Maybe your world, like Avatar’s Pandora, has some rock strata that floats. This would mean that flying castles could only be made from certain places where this strata exists. It would also mean that the continued buoyancy of the castle depends on the strata remaining intact. Perhaps this would not be a real issue in your world, perhaps the bottom of the castle-rock tends to break away over timing, causing castles to age and fall. Or maybe there’s some way to attack this rock layer to neutralize the buoyancy or mine it away (earth elementals?).
Alternately, maybe there’s magic that imparts buoyancy. Life on a flying castle would be very different if the buoyancy was just on the lower part of the block of rock it was built on or whether it was more of a bubble that encapsulated the rock and some or all of the castle. In the latter case, those on the flying castle might be living in low or zero G. Rather than the magic just ensorcelling the bedrock, maybe it depends on enchanting objects or structures embedded into the castle or its supporting rock. Such structures could provide points where enemies might attack as well as an interesting flourish to describe in your story (maybe the structures are gigantic stone rings?)

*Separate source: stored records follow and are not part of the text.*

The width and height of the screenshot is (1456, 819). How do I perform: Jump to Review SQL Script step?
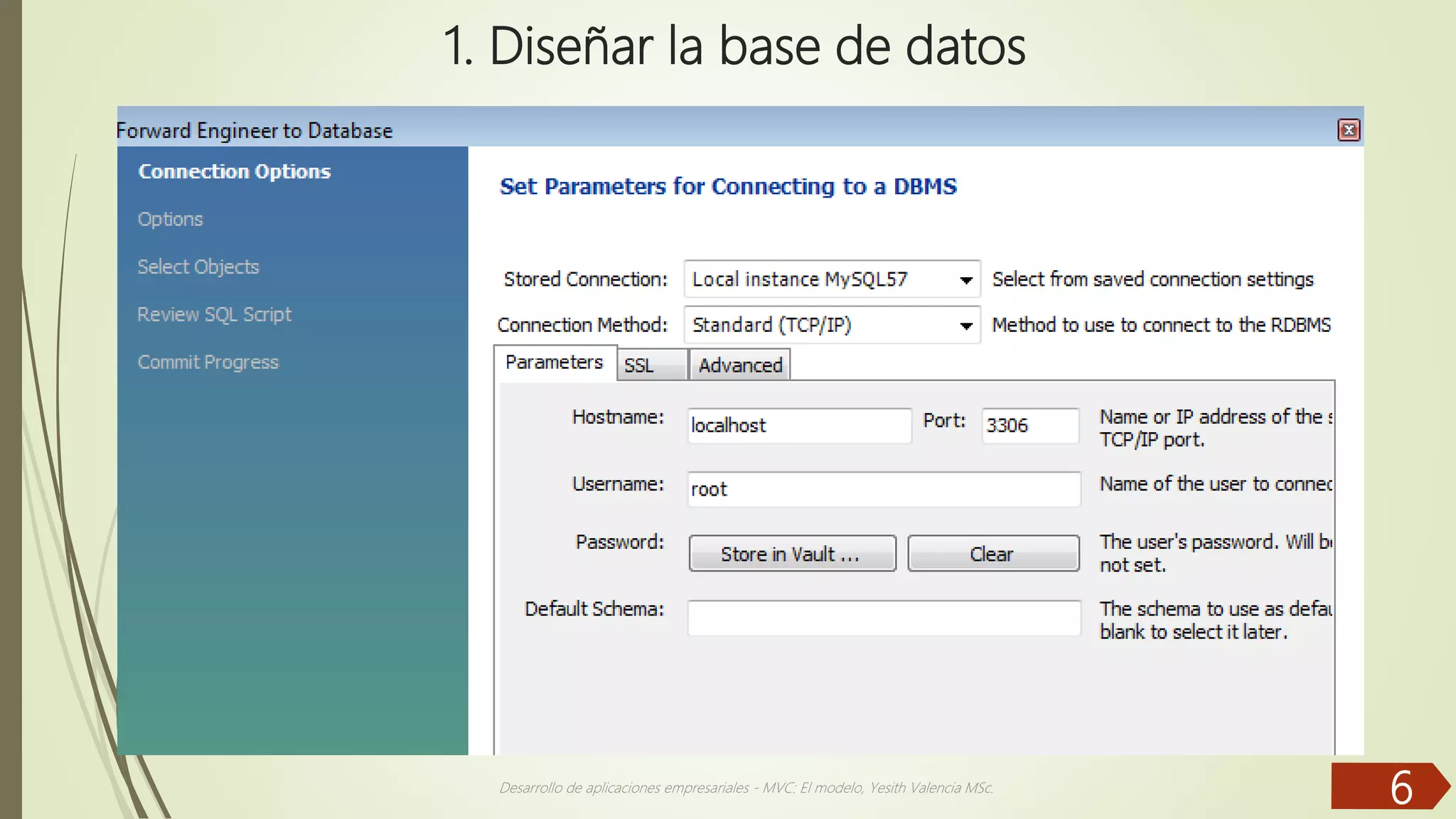coord(214,314)
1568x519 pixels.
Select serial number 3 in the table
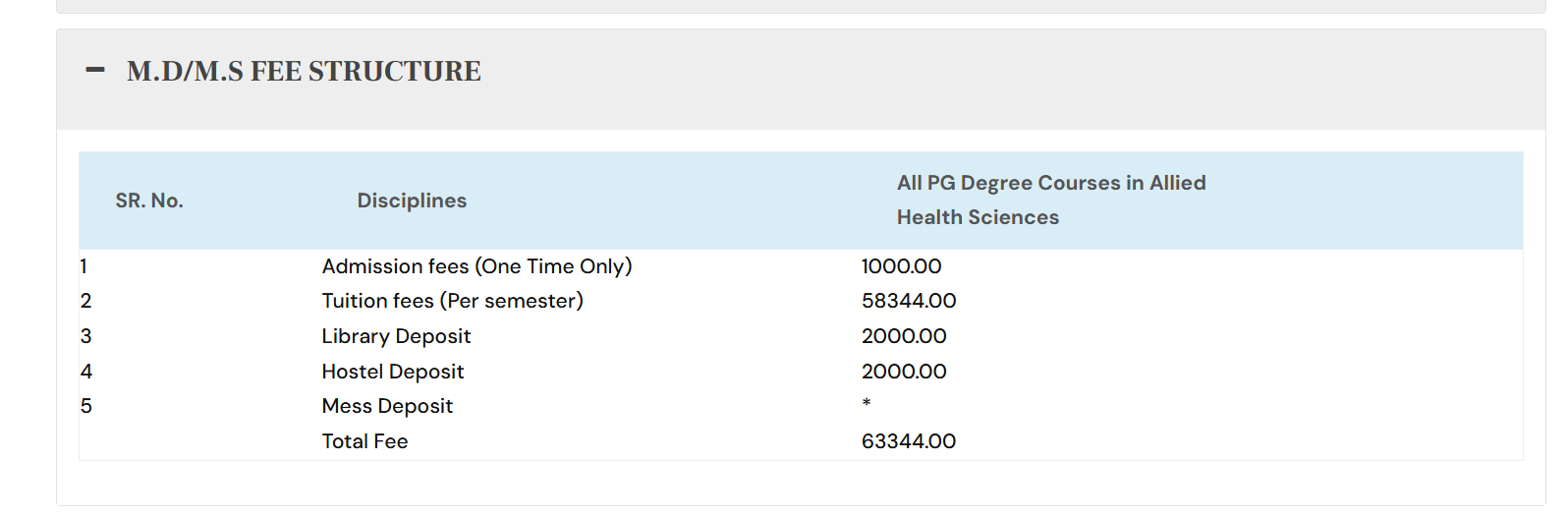tap(86, 336)
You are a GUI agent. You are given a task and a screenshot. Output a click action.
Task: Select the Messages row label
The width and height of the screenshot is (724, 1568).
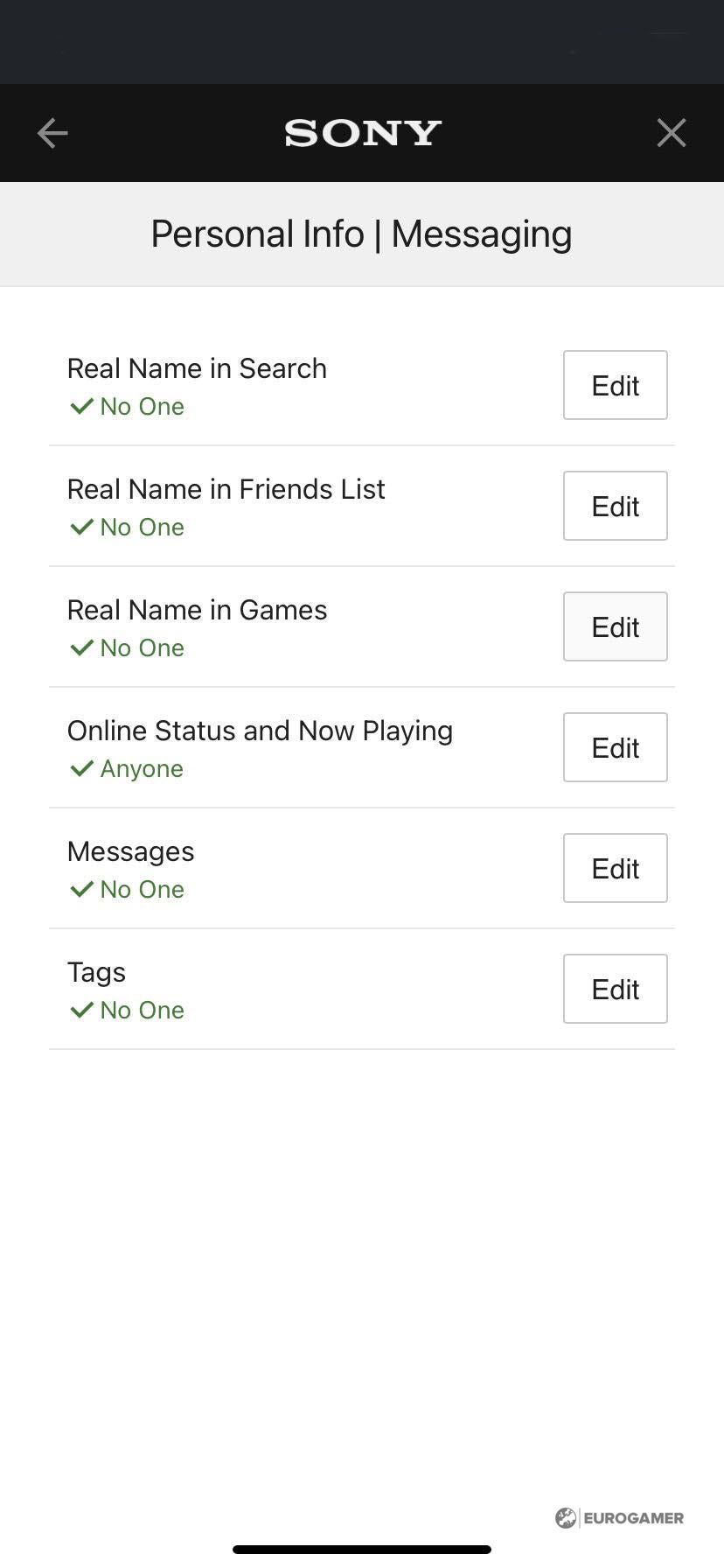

Or perhaps it’s a matter of lines of magic. I don’t go into this much in my current project, Shadows of the Archons, because it isn’t germane to the story but my thought is that there are ley lines in the world. These used to pass within the bedrock of the world but one of the Archons found a way to pop the ley out of ground. The lines are still anchored in the mountains (where they re-enter) but between the mountains they arc free of the world. As a first step, this allowed the Archon to tap the ley better for use in various arcane arts but he later figured out that he could pull land from the ground and float it into the sky by fixing the slab of rock on the ley lines before popping it up. (I imagine something like a sheet of metal that was flexed downward but popped to flex upward by a sudden force.) What does this mean for the world? In this case, the isles don’t move, they are fixed on the ley (I supposed you could also have them slide along the lines but I like them stuck there like a bead on a knotted string for my story.) My dragons are also able to fly because their wings can catch the ley– which means they can only fly where the ley is accessible.
There are other ways to float rocks in the sky. While they aren’t likely to work with Earth physics, they can provide enough of a rationale to improve reader-suspension-of-disbelief and, more importantly, these details can give you many hooks to hang your story and plot twists on.
In summary, it is best to avoid the unintended ‘impossible’ because that can make you look sloppy, at best, or clue-less, at worst. But figuring out how to make something that seems impossible plausible can be at the heart of memorable speculative fiction.